— START Records for the exercise —

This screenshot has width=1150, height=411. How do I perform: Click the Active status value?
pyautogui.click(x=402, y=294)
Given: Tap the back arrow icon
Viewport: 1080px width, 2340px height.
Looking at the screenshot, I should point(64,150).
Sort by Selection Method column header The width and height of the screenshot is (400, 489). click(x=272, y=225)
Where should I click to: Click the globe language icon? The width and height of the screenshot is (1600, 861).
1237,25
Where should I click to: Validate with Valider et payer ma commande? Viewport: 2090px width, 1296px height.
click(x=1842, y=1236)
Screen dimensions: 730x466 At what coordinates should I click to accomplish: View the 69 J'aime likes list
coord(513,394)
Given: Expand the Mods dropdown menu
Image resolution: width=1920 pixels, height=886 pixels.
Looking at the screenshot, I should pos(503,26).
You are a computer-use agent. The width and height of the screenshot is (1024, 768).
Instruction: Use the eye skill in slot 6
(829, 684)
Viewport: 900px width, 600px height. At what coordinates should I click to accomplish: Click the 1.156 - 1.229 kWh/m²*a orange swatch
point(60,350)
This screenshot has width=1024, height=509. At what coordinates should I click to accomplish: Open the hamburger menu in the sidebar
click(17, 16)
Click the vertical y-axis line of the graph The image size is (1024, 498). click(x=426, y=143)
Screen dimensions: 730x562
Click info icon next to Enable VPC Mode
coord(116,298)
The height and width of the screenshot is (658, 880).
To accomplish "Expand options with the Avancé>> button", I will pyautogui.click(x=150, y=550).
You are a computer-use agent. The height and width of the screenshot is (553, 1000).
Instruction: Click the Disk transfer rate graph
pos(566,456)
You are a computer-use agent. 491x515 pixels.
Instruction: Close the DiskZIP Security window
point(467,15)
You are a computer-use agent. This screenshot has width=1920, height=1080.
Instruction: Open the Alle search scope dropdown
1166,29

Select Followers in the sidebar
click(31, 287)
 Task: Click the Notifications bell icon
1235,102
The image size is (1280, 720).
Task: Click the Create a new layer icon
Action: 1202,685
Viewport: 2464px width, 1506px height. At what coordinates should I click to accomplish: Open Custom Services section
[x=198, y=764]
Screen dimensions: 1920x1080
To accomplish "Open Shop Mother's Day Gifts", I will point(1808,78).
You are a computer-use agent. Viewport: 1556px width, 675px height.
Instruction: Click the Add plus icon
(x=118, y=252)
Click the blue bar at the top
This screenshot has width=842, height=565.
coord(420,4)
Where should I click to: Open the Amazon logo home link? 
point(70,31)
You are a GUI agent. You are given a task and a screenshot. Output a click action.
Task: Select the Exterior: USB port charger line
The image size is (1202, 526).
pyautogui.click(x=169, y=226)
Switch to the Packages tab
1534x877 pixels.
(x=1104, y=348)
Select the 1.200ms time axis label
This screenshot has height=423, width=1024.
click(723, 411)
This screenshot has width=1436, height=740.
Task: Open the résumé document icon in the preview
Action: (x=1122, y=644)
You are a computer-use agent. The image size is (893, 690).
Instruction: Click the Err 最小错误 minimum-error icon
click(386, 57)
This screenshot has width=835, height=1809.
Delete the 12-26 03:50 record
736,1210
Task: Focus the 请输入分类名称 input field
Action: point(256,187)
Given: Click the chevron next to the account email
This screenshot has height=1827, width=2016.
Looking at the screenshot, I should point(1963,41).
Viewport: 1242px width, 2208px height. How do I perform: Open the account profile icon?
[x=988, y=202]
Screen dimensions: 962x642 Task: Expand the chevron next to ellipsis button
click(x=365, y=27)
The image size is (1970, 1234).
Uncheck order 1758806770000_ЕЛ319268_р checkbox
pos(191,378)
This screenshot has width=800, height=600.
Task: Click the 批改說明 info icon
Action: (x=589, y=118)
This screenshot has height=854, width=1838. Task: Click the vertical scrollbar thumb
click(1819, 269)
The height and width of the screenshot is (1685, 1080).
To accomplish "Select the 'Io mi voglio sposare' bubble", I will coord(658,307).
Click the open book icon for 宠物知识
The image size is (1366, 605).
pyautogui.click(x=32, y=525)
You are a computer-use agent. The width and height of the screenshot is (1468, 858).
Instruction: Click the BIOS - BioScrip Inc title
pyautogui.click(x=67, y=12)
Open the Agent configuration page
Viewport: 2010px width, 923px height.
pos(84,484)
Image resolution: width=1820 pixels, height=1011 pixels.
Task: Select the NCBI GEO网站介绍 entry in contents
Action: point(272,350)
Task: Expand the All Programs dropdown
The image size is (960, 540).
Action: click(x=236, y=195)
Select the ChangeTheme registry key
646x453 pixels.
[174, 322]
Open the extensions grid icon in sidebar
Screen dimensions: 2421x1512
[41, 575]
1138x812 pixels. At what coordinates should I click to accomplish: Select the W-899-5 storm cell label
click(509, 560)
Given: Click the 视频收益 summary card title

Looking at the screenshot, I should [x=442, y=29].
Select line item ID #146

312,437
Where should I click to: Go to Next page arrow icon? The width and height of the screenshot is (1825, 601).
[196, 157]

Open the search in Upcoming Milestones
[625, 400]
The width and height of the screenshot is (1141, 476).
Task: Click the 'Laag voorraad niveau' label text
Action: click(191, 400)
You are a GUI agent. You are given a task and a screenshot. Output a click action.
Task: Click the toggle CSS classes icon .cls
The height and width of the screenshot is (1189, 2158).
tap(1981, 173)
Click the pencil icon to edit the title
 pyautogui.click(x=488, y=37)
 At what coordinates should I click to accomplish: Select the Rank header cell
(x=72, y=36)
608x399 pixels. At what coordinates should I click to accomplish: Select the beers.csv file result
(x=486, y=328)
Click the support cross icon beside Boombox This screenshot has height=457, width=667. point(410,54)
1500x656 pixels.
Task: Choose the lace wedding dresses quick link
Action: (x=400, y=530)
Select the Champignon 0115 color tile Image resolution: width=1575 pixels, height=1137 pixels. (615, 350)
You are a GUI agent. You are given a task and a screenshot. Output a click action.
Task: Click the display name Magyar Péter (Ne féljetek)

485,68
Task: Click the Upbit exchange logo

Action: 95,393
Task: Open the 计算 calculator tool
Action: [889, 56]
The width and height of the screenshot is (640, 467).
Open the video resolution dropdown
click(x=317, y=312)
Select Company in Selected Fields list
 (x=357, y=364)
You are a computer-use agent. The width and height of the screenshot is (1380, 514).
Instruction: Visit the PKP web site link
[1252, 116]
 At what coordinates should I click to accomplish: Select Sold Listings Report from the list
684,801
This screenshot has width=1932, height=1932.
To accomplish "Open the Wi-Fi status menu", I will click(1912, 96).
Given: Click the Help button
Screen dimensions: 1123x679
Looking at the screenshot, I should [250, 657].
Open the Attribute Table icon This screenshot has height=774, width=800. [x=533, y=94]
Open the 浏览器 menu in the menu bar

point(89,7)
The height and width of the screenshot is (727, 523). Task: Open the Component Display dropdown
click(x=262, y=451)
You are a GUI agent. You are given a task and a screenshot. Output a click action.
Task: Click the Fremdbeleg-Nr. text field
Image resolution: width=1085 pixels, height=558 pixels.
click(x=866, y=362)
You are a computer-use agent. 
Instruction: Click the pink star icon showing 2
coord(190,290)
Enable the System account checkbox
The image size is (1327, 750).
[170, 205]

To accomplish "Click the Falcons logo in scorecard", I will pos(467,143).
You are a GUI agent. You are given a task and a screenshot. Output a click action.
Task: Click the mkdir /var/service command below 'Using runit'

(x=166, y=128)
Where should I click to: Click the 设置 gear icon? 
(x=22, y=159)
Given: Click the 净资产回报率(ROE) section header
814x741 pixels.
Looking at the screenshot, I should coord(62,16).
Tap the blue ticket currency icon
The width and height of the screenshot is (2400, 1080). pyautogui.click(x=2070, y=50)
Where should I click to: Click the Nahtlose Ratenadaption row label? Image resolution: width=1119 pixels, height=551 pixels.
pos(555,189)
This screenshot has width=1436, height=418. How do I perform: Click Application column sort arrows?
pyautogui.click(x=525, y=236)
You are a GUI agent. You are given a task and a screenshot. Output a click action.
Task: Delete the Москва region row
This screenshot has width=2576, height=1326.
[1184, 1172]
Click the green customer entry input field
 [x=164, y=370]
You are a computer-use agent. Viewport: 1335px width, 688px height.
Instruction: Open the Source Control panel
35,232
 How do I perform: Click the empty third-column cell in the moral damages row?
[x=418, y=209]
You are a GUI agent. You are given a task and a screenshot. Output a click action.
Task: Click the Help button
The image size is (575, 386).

— END Records for the exercise —

* Written instruction:
Reproduce the entries above verbatim, starting at the line that contains "Given: Click the 视频收益 summary card title" and ending after the line that contains "point(89,7)".

* Answer to the problem:
Given: Click the 视频收益 summary card title

Looking at the screenshot, I should [x=442, y=29].
Select line item ID #146

312,437
Where should I click to: Go to Next page arrow icon? The width and height of the screenshot is (1825, 601).
[196, 157]

Open the search in Upcoming Milestones
[625, 400]
The width and height of the screenshot is (1141, 476).
Task: Click the 'Laag voorraad niveau' label text
Action: click(191, 400)
You are a GUI agent. You are given a task and a screenshot. Output a click action.
Task: Click the toggle CSS classes icon .cls
The height and width of the screenshot is (1189, 2158).
tap(1981, 173)
Click the pencil icon to edit the title
 pyautogui.click(x=488, y=37)
 At what coordinates should I click to accomplish: Select the Rank header cell
(x=72, y=36)
608x399 pixels. At what coordinates should I click to accomplish: Select the beers.csv file result
(x=486, y=328)
Click the support cross icon beside Boombox This screenshot has height=457, width=667. point(410,54)
1500x656 pixels.
Task: Choose the lace wedding dresses quick link
Action: (x=400, y=530)
Select the Champignon 0115 color tile Image resolution: width=1575 pixels, height=1137 pixels. (615, 350)
You are a GUI agent. You are given a task and a screenshot. Output a click action.
Task: Click the display name Magyar Péter (Ne féljetek)

485,68
Task: Click the Upbit exchange logo

Action: 95,393
Task: Open the 计算 calculator tool
Action: [889, 56]
The width and height of the screenshot is (640, 467).
Open the video resolution dropdown
click(x=317, y=312)
Select Company in Selected Fields list
 (x=357, y=364)
You are a computer-use agent. The width and height of the screenshot is (1380, 514).
Instruction: Visit the PKP web site link
[1252, 116]
 At what coordinates should I click to accomplish: Select Sold Listings Report from the list
684,801
This screenshot has width=1932, height=1932.
To accomplish "Open the Wi-Fi status menu", I will click(1912, 96).
Given: Click the Help button
Screen dimensions: 1123x679
Looking at the screenshot, I should [250, 657].
Open the Attribute Table icon This screenshot has height=774, width=800. [x=533, y=94]
Open the 浏览器 menu in the menu bar

point(89,7)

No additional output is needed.